Previous studies showed that the TME serves a pivotal role in tumorigenesis, and GSEA conducted in the present study indicated that several immune-related pathways were associated with the high-risk group. Therefore, the association with the tumor immune microenvironment was investigated. The ssGSEA algorithm demonstrated that the high-risk group showed significantly enhanced immune-related activities and pathways, as well as a more pronounced infiltration of immune cells in comparison with the low-risk group (Fig. 6A and D). Additionally, MHC expression levels were significantly increased in the high-risk group, compared with that of the low-risk group (Fig. 6B). The high-risk cohort exhibited significantly increased expression levels of immune checkpoint inhibitors, including TNFRSF9, PDCD1, TIGIT, LAG3, CD40 and CTLA-4 (Fig. 6C). The CIBERSORT algorithm indicated that plasma cells, CD8⁺ T cells, activated memory CD4⁺ T cells, Tregs, follicular helper T cells and M0 macrophages emerged as the predominant immune cells infiltrating the high-risk cohort (Fig. 6E and G). High TIDE scores in high-risk subtypes suggested that patients with high-risk ccRCC may exhibit a diminished response to immunotherapy (Fig. 6F). The ESTIMATE algorithm demonstrated that the high-risk cohort exhibited decreased tumor purity, and increased immunological and estimated scores compared with that of the low-risk group (Fig. 6H).

Primary nucleotide variation data pertaining to ccRCC were acquired from the TCGA database to investigate the genomic mutation disparities between high-risk and low-risk cohorts. Notably, the five genes exhibiting the highest mutation frequency within the low-risk group were identified as von Hippel-Lindau tumor suppressor (VHL; 47%), polybromo 1 (PBRM1; 43%), titin (TTN; 19%), mTOR (7%) and SET domain containing 2 histone lysine methyltransferase (SETD2; 7%; Fig. 7A). In the high-risk group, the top five genes with the highest mutation frequency were VHL (46%), PBRM1 (39%), SETD2 (20%), TTN (20%) and BRCA1-associated protein 1 (15%; Fig. 7B). Using a cut-off value is 0.925). The cases stratified into a low-TMB cohort exhibited a significantly prolonged survival duration compared with of the high-TMB cohort (Fig. 7C). The present model demonstrated that the high-risk and high-TMB cohort exhibited a markedly poorer prognosis when compared with that of the low-risk and low TMB group (Fig. 7D). Investigation into the mutation rates of marker genes demonstrated that FTSJ1 exhibited amplification mutations, while METTL6 was characterized by a predominance of profound deletion mutations. By contrast, LCMT2 displayed a higher frequency of missense mutations (Fig. 7E).

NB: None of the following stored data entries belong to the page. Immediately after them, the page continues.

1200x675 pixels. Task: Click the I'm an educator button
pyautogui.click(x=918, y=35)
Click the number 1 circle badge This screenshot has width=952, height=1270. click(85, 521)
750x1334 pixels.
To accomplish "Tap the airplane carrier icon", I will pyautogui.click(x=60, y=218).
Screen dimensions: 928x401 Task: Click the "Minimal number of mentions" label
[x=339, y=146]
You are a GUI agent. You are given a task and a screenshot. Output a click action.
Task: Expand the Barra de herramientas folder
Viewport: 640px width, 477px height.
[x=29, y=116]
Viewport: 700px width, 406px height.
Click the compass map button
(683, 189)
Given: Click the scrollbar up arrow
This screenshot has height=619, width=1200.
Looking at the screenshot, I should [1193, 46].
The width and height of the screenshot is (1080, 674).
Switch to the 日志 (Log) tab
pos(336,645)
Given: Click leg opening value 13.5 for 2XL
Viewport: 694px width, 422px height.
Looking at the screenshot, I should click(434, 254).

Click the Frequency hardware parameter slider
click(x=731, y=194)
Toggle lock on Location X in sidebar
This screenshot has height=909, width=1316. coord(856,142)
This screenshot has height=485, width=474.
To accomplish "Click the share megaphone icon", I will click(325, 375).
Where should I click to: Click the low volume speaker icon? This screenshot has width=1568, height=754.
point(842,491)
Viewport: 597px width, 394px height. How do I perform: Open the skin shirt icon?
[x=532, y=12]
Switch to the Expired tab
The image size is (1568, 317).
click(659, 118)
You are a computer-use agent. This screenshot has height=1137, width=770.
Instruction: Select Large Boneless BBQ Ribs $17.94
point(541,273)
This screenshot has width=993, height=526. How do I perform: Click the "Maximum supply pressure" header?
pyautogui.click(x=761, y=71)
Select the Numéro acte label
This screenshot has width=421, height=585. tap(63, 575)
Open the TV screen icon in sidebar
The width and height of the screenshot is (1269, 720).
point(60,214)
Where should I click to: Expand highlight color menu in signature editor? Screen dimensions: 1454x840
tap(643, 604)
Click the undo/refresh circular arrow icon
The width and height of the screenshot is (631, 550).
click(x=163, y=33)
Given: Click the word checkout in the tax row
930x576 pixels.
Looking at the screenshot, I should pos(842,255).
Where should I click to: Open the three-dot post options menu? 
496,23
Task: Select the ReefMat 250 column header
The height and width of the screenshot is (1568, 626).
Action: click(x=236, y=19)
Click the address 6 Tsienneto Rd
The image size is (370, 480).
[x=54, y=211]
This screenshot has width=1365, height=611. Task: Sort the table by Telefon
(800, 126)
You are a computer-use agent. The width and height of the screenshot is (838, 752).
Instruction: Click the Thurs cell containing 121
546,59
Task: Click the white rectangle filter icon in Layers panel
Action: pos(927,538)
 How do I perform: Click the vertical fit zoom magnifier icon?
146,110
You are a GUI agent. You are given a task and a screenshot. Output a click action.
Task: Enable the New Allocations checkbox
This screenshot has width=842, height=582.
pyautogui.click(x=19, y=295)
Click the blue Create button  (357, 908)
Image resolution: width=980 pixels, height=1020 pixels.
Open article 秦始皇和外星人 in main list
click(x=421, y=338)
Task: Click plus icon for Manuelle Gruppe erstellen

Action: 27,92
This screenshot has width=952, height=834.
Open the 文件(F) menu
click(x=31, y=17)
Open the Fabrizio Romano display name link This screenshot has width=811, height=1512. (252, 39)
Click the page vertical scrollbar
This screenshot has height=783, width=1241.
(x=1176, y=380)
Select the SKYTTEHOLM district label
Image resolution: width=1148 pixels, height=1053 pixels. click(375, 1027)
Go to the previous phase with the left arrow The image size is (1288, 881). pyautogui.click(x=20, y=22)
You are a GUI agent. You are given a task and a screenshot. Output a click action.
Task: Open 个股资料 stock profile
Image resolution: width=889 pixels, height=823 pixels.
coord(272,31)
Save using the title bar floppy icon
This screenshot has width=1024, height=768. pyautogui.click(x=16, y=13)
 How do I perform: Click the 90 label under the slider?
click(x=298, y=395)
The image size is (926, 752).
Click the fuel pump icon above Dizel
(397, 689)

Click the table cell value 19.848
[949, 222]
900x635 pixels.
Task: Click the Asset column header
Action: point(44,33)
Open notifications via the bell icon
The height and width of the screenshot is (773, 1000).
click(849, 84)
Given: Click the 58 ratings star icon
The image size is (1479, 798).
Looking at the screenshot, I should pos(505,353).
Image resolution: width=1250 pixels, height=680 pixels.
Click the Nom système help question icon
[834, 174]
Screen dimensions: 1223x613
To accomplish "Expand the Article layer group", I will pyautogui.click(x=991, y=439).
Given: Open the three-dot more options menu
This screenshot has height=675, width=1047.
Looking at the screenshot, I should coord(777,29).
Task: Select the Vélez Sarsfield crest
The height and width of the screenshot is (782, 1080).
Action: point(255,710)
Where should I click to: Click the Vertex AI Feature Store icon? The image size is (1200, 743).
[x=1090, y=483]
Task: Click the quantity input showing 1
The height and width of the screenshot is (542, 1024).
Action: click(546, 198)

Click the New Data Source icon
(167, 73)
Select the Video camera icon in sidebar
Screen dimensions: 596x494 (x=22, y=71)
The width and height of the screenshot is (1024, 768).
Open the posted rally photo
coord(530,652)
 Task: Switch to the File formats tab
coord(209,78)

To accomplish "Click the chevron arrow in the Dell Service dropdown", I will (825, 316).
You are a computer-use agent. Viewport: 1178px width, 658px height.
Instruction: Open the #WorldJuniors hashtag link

GDSC was used to predict the therapeutic response of high- and low-risk patient cohorts to widely utilized chemotherapeutic agents. Significant differences were observed in the responsiveness of the high- and low-risk cohorts to an array of chemotherapy agents, including tyrosine kinase (Fig. 8A), mTOR (Fig. 8B), AKT and Erk inhibitors (Fig. 8C). Additionally, the three-dimensional structures of potential drugs (sorafenib, axitinib, vistusertib, dactolisib, taselisib and afuresertib) were displayed using the PubChem database (Fig. 8D).

The protein expression levels of the six signature genes in renal cancer were derived from immunohistochemical staining data from the HPA database (Fig. 9A). To validate the results, total RNA was extracted from an array of ccRCC cell lines (786-O, 769-P, ACHN, Caki-1 and OSRC-2) and HK2 cells. Subsequently, the mRNA expression levels FTSJ1, LCMT2, METTL6, PUS1, TRMO and TRMT5 of mRNA were assessed. The RT-qPCR results showed that the mRNA expression levels of FTSJ1, METTL6 and PUS1 were markedly increased in ccRCC cells, while the mRNA expression levels of LCMT2, TRMO and TRMT5 were significantly decreased ccRCC cells compared with that of HK2 cells (Fig. 9B).